The nurses, however, are saints.
They understand, with coaching from Scott-the-very-kind-hospital-chaplain, that my very beloved pain-in-the-ass of a father is reacting to the total loss of control that he is experiencing. They remain firm and calm, even when I am yelling at him to stop being mean and leave his IV alone. (I am not mean, but sometimes yelling is all he responds to. It gets his attention, at least.)
In a setting where I have long questioned why the patient experience is so lacking, I now realize: the nurses ARE the “patience”, the glue, that hold all of it, and all of us, together when times are tough. They are so kind, so caring, that everything else about the patient experience that often fails us really must be kept in perspective.
The pre-registration mix up that’s too convoluted to attempt to explain here. The near miss on giving Dad antibiotics to which he is allergic. The doctor who “didn’t know” that I was anxiously waiting for news long after the surgery had ended, and who never came out to give me so much as the time of day. The broken telephone in my Dad’s room, so when family was trying to call him after surgery, he wasn’t getting any calls. The conflicting information received from doctor and nurse about what was happening the day after the surgery.
None of it matters all that much, compared to the quiet acts of heroism that are happening the whole time.
I work for an advertising agency, integrated marketing firm, brand strategist blah blah blah. And sometimes I am under the illusion that it is difficult. It is not difficult.
It is a walk in the park compared to what Nurse Debbie and Nurse Lori at Elmbrook Memorial Hospital did today.
Thank you, to all the nurses.
Great stuff, SS! This was also an article about my in-laws, their struggles, mini-triumphs and helpers along the way: the nurses who exhibit the kindness of the world.
Sue,
Kudos for reminding us that those who serve, are truly destined for sainthood.
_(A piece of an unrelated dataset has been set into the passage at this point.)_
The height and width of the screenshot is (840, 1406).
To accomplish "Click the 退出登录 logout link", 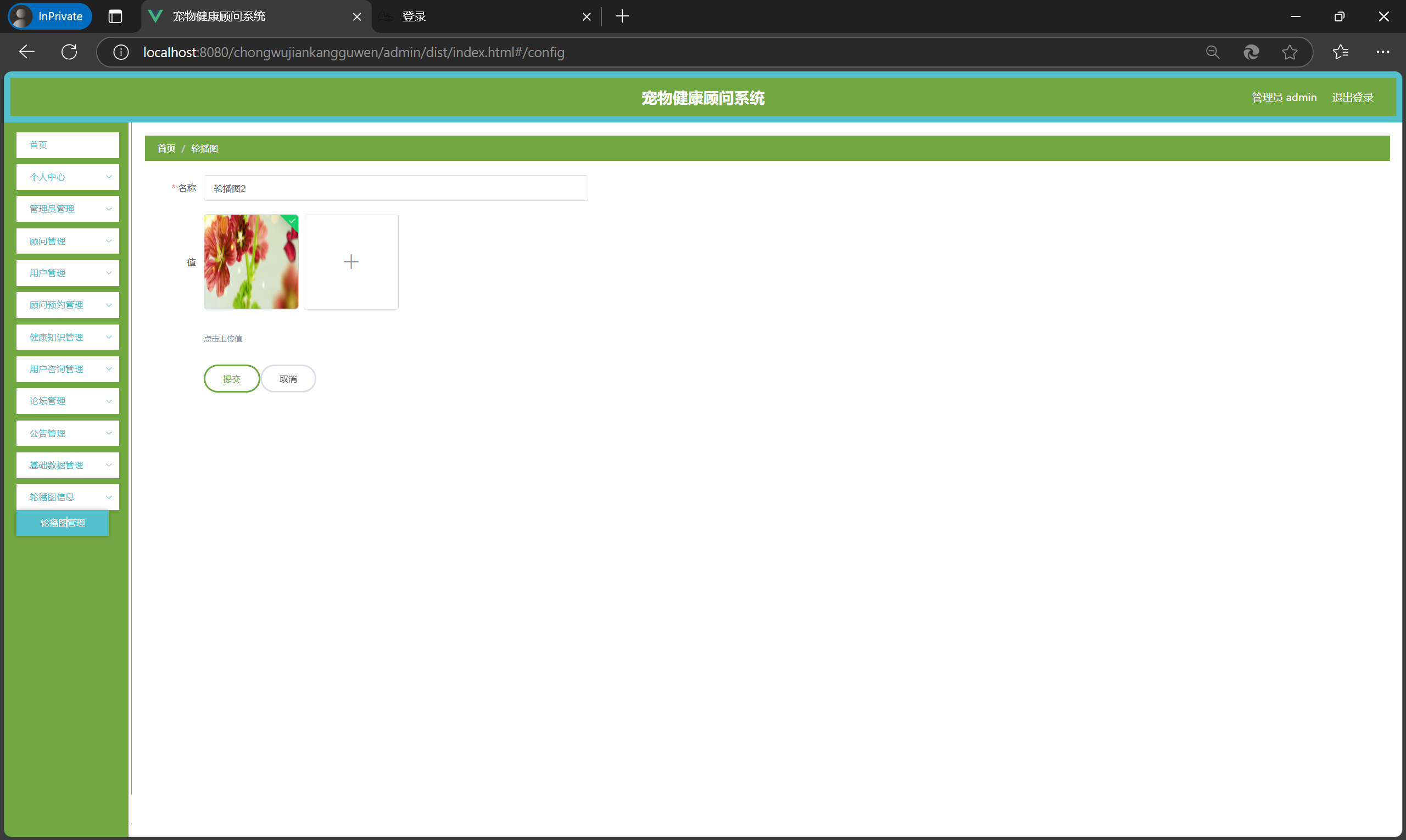I will point(1352,97).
Sue, your reflections on nurses are right on. Nursing isn’t a career, it’s a calling, because there’s so much one-on-one loving care and attention that goes into not only taking care of their patients’ physical needs, but also their emotional ones. Glad to hear your father is doing OK!
Oh, that was lovely. I love the Pink Floyd Shirt he has on. You have a great sense of family, keep it, cherish it, and please continue to write about it on your blog!
Brad – thank you. I don’t know what exactly your in-laws are going through, but I hope they receive great care.
Dan – thanks for stopping by, it is great to see you here. My brother called me a saint yesterday during all of this, and while perhaps I exhibited more patience than is typical, I do not have even a sliver of the fortitude that these women (in this case) have. I am truly in awe of them.
Chuck – see now I am glad I moved off of Blogger just so you could comment. Oh and about 100 other reasons
Thank you for your kind words and positive thoughts this past week.
Ryan, your comment is lovely. In fact, the word lovely is lovely, and I love people who use it! And I love that you know that is a Pink Floyd T-shirt. He must have left his Ozzy shirt at home that day, but he likes to wear it to Mosque. Seriously. LOL. Thank you so much for your kind comment. -Sue
Sue, that is a wonderful story. Glad to know your dad got through this surgery and for the kind attention of the nurses in the hospital. Hope you get to enjoy many more years with your dad recalling those wonderful stories from your childhood years.